Mo Yan Mao et moi

Le Prix Nobel chinois a été accusé de complaisance à l’égard des autorités de Pékin. Son Grand Chambard, comme toute son oeuvre, délicieusement satirique, démontre le contraire.

Le Grand Chambard, par Mo Yan, trad. du chinois par Chantal Chen-Andro. Seuil, 128 p.

Le 6 décembre dernier, dans son discours de réception du prix Nobel de littérature, Mo Yan s’est montré très prudent à l’égard du gouvernement chinois, qui l’a copieusement encensé à l’occasion de cette récompense alors qu’il avait passé sous silence le Nobel de la paix attribué en 2010 à Liu Xiaobo, condamné à onze ans de prison  » pour subversion « . En Occident, certaines voix se sont alors élevées pour reprocher à Mo Yan sa frilosité politique et pour lui donner des leçons de dissidence. Sa réponse ?  » J’ai eu le sentiment que la personne visée n’avait rien à voir avec moi. J’étais comme le spectateur d’une pièce de théâtre.
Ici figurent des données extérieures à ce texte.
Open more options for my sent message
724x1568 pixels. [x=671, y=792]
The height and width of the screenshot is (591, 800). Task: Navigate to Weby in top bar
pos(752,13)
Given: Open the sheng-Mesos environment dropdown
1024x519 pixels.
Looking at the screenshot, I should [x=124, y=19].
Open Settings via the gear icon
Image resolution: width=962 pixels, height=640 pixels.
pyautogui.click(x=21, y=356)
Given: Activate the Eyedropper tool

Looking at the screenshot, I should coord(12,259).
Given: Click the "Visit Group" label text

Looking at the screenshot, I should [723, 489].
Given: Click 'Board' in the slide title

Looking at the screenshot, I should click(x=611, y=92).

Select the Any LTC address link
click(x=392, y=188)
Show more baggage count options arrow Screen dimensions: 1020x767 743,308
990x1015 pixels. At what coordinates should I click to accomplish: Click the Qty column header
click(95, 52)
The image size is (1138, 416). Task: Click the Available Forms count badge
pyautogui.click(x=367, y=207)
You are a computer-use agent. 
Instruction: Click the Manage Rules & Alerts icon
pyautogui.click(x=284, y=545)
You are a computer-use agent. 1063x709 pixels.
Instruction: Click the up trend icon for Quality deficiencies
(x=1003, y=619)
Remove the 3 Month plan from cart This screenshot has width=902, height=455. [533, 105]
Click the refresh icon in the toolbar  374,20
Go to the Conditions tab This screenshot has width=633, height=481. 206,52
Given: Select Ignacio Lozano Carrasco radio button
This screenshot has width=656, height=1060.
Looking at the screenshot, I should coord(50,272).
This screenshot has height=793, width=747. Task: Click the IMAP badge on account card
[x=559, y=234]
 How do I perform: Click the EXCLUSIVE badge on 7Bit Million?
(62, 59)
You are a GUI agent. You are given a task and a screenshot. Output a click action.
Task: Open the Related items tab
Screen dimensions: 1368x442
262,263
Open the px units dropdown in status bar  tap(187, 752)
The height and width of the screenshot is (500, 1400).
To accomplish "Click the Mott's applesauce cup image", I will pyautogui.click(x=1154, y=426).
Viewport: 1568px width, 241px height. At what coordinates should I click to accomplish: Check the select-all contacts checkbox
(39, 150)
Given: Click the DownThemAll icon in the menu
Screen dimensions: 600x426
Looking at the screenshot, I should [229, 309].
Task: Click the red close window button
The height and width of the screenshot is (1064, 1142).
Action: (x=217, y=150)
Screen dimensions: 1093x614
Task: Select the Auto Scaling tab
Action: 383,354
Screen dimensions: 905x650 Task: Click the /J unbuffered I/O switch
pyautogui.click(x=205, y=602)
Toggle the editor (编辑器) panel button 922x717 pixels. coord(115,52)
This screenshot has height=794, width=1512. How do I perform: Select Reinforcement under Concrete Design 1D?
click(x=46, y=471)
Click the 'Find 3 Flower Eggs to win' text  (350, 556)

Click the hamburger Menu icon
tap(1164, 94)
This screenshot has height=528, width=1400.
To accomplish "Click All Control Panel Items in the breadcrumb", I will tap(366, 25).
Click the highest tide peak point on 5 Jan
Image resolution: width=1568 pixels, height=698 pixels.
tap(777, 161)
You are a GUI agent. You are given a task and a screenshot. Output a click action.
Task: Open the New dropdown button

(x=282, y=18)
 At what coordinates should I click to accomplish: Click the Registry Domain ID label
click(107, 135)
J’ai vu les fleurs tomber à profusion sur celui qui avait été primé, et aussi les pierres qu’on lui lançait, l’eau sale qu’on déversait sur lui.  » Et Mo Yan a ajouté :  » Ce que j’ai vraiment à dire, je l’écris dans mes romans.  »

Réalisme hallucinatoire et truculence rabelaisienne

Quand on les analyse d’un peu plus près, on se rend compte que ces romans-là ne font guère de cadeaux à la Chine communiste. Camouflée sous le masque de la fable et de la parabole, l’oeuvre délicieusement satirique de Mo Yan ne cesse de s’attaquer aux deux grands tabous de son pays – le sexe et le pouvoir – en mêlant réalisme hallucinatoire et truculence rabelaisienne. Ses cibles ? Les dérives parfois ubuesques du Grand Bond en avant et, plus près de nous, les trahisons idéologiques d’une nation désormais rompue au capitalisme le plus sauvage.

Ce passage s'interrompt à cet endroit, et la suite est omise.